« entre toi et mon corps / nul espace — ant oumenm ak kò m / okenn espas », un tu mouvant, tantôt figure amante, tantôt ville-mémoire. « entre toi et mon corps / nul territoire nul aujourd’hui nul demain — ant ou menm ak kò m / okenn teritwa okenn jodi okenn demen », l’écriture du poète s’inscrit dans un entre-deux vibrant, tissé d’absence et de tendresse.
Publié en 2024 chez Caraïbéditions, avec le soutien de la DAC Guadeloupe, Dans powèm pou sèl sezon flè, Prix International de L’invention poétique 2023, traduit en français par l’auteur lui-même, La danse du poème pour seule saison de fleurs est moins une adresse qu’un appel, moins une confession qu’un chant traversé par les langues, les lieux, les temps. Le poète trace les contours d’un amour loin des rives, d’un exil sans retour, où les corps, les villes et les saisons s’enlacent dans une même allée : celle d’un lieu à habiter, fût-il imaginaire.
Une esthétique de l’entrelacs
L’écriture de Niklovens révèle une mosaïque d’images et de résonances, où le Créole haïtien et le Français se retrouvent pour exprimer une musicalité propre. La langue, tour à tour, donne vie à un imaginaire où se côtoient flèches de douleur et lueurs d’espoir. L’œuvre est ainsi construite sur une dynamique de contraste d’ombre-lumière, où la fragilité humaine devient source de résilience.
Le recueil s’ouvre sur une chanson morcelée (Fragments de chants /Fragman chan), comme pour souligner les couleurs des récits et des souvenirs. Gaza, Damas, Gonaïves, ces noms de villes élevées au rang de symboles témoignent de profondes blessures. Le poète imprègne ces lieux d’une poésie où la coexistence inévitable de la désolation et de l’espoir est chantée avec une intensité saisissante :
Dans les cheveux des villes
une pluie fine
Gaza se lève, les deux paumes contre la terre
s’échappe une prière des fentes de ses doigts
…
nan cheve vil yo
yon ti lapli
Gaza leve toulède men l fas atè
yon priyè degoulinen nan fant dwèt li
Ces fragments se lisent comme des cris sourds et vibrants, des échos qui résonnent au-delà des frontières.
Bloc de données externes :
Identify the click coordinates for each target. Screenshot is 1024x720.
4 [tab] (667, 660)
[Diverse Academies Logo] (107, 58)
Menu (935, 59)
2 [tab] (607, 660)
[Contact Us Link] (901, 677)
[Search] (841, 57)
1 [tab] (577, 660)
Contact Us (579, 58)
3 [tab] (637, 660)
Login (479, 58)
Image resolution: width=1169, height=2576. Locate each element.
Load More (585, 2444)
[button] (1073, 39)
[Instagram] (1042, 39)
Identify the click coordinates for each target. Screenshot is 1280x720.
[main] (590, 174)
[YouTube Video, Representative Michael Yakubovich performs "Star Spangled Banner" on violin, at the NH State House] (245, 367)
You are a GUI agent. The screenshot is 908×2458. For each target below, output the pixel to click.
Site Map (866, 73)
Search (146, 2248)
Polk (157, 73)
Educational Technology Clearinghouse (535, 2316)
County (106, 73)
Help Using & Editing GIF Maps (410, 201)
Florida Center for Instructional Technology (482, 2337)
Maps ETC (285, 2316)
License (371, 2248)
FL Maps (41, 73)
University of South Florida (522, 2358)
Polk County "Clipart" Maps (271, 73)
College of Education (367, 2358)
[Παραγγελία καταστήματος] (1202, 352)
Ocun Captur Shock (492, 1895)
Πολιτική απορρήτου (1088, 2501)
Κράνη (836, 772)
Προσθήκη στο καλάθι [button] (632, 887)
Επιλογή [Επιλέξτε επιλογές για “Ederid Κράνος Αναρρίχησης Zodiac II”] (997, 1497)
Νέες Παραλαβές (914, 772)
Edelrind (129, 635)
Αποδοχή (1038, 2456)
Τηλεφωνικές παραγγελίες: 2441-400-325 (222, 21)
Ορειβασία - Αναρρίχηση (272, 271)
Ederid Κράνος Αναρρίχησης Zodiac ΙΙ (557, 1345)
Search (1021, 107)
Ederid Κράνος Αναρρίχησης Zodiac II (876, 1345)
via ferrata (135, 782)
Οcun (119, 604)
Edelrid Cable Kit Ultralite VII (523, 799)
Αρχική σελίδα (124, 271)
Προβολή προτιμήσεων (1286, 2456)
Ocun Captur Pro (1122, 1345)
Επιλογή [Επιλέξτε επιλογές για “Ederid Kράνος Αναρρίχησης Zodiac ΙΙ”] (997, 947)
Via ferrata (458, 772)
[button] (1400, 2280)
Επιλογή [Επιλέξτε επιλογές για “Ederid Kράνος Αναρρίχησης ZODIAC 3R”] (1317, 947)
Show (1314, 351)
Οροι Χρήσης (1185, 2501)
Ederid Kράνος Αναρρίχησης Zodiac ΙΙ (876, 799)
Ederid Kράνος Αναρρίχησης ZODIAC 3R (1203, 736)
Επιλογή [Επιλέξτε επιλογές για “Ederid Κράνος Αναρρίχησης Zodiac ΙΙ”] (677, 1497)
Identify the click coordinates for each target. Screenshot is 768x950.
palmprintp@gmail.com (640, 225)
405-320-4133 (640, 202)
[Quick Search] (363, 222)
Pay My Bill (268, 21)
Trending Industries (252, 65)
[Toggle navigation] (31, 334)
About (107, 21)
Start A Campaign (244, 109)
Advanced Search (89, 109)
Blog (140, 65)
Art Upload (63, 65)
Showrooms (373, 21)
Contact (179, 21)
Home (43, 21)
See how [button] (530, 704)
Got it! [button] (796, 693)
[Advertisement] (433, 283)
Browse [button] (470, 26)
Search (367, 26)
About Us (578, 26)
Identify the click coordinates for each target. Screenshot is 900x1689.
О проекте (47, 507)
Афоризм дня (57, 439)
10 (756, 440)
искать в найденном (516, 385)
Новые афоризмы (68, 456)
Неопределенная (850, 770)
La poésie comme foi et offrande
Dans cette écriture où la transcendance se joint à l’immanence, Niklovens donne à la poésie un rôle d’ancrage et de relèvement. La poésie devient un geste de foi, un art de se maintenir debout dans les ruines, de tracer des lignes d’espoir sur les horizons fracturés.
Les poètes sont des peintres
qui dessinent avec des mots
qui trace une ligne d’horizon
reliant mer et nuages
…
powèt yo se pent
k ap desinen ak mo
trase sou do lorizon yon liy
ki marye lanmè ak nyaj
Cette métaphore de l’œuvre poétique comme ligne de jonction, réconciliation entre le vu et le non-vu, ancre ce recueil dans un élan quasi mystique.
Entre éros et cosmos : une intimité offerte
La deuxième partie, Entre toi et mon corps /Ant oumenm ak kò m, nous plonge dans le vaste de l’intimité. Les thèmes de l’amour, du désir et de l’éphémère font surface face à une méditation sur la désolation du monde. Fransaint y écrit avec une ardeur retenue, tout en puissance et en précision :
Dans mon corps jaillit une insurrection de feu
qui s’enflamme de vie
vivre
vivre comme une tempête
vivre comme un poème — adepte de la beauté et du silence
…
nan kò m jayi yon revòlt dife
ki limen lavi
pou m viv
viv tankou yon tanpèt
viv tankou yon powèm — prechè bèlte ak silans
Cette poésie amoureuse ne se limite pas à l’être individuel, elle devient métaphore du lien universel, celui qui unit les âmes plus loin que des contingences temporelles.
Une poésie du tremblement et de l’engagement
Avec La danse du poème pour seule saison de fleurs/ Dans powèm pou sèl sezon flè, Niklovens Fransaint nous livre une œuvre à la fois personnelle et collective, intime et cosmique. Ce recueil rappelle que la poésie n’est pas seulement un espace de contemplation, mais également présence ardente, une manière de penser le monde depuis ses blessures, d’offrir une parole quand les lieux font silence.
Disponible depuis septembre 2024, ce livre marquera sans aucun doute les esprits de celles et ceux qui cherchent dans le poème non pas une réponse, mais une forme d’habitation, une résistance par la beauté.